It is quite simple to understand. Imagine having a string pulling on the weight toward the axis. The pull is canceled and the wheel do not feel the pull. The wheel will act as if the pull is not happening and as if the weight is part of the wheel. No matter where you pull along the radial direction of the wheel, the wheel will not feel the pull. What the wheel feels is the location of the weight and the weight itself. Instead of a string, take into consideration a magnet. Now, magnets are more advance to grasp. Magnets have more room for trouble. "Getting stuck" is the summary of all the problems with magnets in PMM designs. This wheel is not a fast wheel and it is powered by the counter weight which will allow a lift of more weight. The help of the "strings pulling" (magnet) on the weight simply moves the weight in the radial direction.

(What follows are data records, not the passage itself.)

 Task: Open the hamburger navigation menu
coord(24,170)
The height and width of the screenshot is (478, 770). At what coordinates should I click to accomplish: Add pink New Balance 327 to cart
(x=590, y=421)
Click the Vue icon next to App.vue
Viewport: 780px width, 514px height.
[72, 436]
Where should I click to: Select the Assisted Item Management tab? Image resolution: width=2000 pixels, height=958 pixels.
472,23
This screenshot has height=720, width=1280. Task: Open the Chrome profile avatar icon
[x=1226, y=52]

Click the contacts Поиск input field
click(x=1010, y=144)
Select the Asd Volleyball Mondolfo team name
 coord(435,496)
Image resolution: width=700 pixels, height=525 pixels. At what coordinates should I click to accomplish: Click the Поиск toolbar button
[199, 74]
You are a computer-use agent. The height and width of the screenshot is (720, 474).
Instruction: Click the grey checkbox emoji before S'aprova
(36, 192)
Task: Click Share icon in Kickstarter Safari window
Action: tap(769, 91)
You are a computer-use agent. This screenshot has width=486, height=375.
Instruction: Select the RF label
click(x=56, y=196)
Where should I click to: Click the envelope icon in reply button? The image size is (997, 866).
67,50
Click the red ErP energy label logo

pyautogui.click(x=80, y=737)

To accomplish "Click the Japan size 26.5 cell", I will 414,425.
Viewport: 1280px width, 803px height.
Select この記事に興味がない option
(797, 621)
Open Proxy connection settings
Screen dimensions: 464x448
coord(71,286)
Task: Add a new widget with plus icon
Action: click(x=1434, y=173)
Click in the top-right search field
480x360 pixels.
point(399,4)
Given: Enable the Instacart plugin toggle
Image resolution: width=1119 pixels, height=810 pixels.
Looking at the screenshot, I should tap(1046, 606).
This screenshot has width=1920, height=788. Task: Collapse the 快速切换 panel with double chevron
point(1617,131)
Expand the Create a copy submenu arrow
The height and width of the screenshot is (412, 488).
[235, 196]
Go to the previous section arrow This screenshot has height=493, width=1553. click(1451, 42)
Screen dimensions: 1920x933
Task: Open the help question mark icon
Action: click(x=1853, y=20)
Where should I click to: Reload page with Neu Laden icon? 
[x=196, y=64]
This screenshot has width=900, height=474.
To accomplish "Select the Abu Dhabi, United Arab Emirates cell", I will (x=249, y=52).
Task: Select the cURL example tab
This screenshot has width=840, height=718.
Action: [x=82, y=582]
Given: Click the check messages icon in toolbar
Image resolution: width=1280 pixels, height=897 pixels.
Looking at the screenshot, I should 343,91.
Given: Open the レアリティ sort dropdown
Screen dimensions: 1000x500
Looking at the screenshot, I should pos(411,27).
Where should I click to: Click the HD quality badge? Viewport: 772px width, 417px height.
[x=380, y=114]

However, because we need to design it in a way to prevent the magnet from being "Stuck," the equilibrium is the key. As explained before, at the horizontal direction, the magnetic strength is zero abs(mg*sin(deg)). What can we do when a weight is in equilibrium? A slight force can move it (detach) from the magnet hold which will never experience a "Stuck" situation.
I hope this makes more sense.
Magnets act like a spring as they have their potential/kinetic energies conserved depending on various factors. That fact is not relevant to concept of this thread.
@ Silvertiger
I have a feeling that you didn't understand the concept. Please read the posts if you haven't.
It is quite simple to understand. Imagine having a string pulling on the weight toward the axis. The pull is canceled and the wheel do not feel the pull. The wheel will act as if the pull is not happening and as if the weight is part of the wheel. No matter where you pull along the radial direction of the wheel, the wheel will not feel the pull. What the wheel feels is the location of the weight and the weight itself. Instead of a string, take into consideration a magnet. Now, magnets are more advance to grasp. Magnets have more room for trouble. "Getting stuck" is the summary of all the problems with magnets in PMM designs. This wheel is not a fast wheel and it is powered by the counter weight which will allow a lift of more weight. The help of the "strings pulling" (magnet) on the weight simply moves the weight in the radial direction. However, because we need to design it in a way to prevent the magnet from being "Stuck," the equilibrium is the key. As explained before, at the horizontal direction, the magnetic strength is zero abs(mg*sin(deg)). What can we do when a weight is in equilibrium? A slight force can move it (detach) from the magnet hold which will never experience a "Stuck" situation.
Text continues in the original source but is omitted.